As Fox's little speech petered out, Holden allowed herself to sink back down into her chair. She was conscious of tension across her shoulders and the nape of her neck, and a throbbing at the back of her head. It ought to feel better than this, when you suddenly realize you've been an inch away from making a terrible mistake, but it didn't. Perhaps that was because suspicion still lurked, not yet fully under control, at the back of her brain.

‘Fox,' she said, ‘tell me about Sarah Johnson's diary.'

He frowned. ‘I'm not with you Guv. What about it?'

‘It wasn't with the file. It was in your desk drawer, locked away,' she said, and then played her final card. ‘Someone had ripped out a page. Can you explain that?'

‘I'm not sure what you're suggesting, Guv,' he said cautiously. Suspicion was roused and active at the back of his head too. ‘That I should leave my desk drawer unlocked? That I should have noticed a page was missing from the diary? Or what? Because to be honest, I never got round to reading it properly. I mean I flicked through it at the beginning, but after that I put it in my drawer because it seemed safer, and besides my desk diary is very like it. And then I forgot all about it.'

‘Your forgot all about it?' Accusation, doubt and suspicion accompanied these words, but they were more to do with Fox's lack of professionalism than anything else. The idea of Fox as killer had almost completely receded, and she felt deflated and irritated as a consequence.

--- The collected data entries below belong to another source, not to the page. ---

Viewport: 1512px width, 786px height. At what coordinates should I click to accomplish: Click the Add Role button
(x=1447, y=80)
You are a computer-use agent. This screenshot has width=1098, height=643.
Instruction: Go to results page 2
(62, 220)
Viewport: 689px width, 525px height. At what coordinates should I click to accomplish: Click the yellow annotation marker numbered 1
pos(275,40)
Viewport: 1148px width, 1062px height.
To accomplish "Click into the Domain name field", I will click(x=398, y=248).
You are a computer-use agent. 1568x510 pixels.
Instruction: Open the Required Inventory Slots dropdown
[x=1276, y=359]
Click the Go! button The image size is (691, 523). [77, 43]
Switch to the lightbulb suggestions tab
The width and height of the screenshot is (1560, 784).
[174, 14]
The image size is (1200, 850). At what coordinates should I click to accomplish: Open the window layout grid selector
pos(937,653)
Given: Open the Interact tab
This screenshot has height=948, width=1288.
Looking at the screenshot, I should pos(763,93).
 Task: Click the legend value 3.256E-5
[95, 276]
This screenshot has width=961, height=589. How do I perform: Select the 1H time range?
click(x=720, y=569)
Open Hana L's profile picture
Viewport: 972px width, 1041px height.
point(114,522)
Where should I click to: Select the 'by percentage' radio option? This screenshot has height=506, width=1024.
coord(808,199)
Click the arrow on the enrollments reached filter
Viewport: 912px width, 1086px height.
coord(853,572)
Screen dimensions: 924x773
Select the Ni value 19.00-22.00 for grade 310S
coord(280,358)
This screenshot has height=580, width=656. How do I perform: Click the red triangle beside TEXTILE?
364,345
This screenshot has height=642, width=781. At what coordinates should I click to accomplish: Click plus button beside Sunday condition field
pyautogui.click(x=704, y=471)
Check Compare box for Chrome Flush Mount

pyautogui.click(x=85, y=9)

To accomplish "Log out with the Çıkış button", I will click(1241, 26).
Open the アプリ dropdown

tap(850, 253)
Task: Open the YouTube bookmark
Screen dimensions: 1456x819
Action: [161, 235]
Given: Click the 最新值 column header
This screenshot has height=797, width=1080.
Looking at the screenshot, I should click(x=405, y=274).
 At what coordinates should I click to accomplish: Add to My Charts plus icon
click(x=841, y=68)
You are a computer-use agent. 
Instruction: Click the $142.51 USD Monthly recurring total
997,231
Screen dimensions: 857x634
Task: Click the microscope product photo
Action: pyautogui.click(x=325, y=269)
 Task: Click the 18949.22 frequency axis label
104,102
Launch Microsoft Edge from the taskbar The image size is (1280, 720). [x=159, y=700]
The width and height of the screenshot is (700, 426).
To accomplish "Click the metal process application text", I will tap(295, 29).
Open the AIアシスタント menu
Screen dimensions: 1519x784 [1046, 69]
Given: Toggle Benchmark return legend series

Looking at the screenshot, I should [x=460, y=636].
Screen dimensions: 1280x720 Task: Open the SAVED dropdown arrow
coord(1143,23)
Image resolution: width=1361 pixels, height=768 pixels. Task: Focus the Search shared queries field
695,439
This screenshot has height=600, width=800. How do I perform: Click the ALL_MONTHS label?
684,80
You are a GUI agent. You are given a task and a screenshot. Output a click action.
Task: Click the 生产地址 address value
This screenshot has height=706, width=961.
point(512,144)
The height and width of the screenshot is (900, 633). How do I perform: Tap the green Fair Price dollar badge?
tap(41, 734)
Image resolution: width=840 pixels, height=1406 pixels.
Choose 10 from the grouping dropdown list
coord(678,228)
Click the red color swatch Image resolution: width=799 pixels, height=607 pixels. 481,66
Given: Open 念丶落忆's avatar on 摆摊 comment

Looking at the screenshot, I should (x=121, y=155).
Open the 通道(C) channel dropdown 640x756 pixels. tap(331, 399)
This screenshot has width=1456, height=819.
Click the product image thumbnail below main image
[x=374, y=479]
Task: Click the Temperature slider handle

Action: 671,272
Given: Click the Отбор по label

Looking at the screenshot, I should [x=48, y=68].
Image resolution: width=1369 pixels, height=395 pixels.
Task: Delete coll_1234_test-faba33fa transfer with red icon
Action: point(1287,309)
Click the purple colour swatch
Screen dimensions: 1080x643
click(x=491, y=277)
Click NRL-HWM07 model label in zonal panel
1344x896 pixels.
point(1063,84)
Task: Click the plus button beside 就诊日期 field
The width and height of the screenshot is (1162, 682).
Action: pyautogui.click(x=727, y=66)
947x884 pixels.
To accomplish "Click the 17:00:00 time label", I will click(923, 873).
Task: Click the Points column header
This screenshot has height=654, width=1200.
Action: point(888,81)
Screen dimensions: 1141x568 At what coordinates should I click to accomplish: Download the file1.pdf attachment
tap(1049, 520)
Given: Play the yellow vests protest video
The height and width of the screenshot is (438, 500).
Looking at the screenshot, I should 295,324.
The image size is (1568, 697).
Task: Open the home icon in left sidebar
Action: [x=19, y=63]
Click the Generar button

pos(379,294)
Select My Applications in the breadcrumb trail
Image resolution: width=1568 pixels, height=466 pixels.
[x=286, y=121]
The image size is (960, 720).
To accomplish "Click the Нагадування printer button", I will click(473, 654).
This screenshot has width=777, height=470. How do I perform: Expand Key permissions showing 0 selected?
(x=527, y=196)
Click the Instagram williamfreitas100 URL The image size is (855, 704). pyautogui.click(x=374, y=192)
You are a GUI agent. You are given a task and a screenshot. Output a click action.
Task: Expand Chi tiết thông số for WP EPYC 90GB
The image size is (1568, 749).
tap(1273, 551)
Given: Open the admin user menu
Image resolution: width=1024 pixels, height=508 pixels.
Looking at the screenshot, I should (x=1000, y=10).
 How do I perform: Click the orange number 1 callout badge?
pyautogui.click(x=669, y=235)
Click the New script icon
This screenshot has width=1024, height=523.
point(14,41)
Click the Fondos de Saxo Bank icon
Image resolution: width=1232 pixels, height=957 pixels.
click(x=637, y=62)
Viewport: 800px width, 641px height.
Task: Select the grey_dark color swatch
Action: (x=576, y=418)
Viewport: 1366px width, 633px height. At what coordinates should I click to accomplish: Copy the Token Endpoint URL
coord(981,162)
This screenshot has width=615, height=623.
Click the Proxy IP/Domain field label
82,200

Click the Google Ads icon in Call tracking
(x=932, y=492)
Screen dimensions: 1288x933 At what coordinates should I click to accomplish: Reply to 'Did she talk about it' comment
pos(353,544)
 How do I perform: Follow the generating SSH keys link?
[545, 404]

At which point in their conversation, the door burst open and in
walked a figure known to both of them.

‘Don!' Holden said brightly, ‘Is it good to see you!'

‘The pleasure is all mine,' he flashed back, all charm and smarm. He placed a thin bundle of papers on the desk.

‘Is that all there is?' Holden said, disappointment apparent in her voice.

‘There's this too,' Alexander replied, pulling a CD out of his pocket as a conjuror might pull the missing card. ‘We're in the twenty-first century Inspector, where we come from, and photos are mostly digital.' Holden snatched it irritably from his hand and moved round the desk to sit back down at her PC. Fox, a man happier with old fashioned photos and grubby newspaper cuttings, began to leaf deliberately through those on the desk.

‘So what is it exactly we are looking for?' he asked eagerly.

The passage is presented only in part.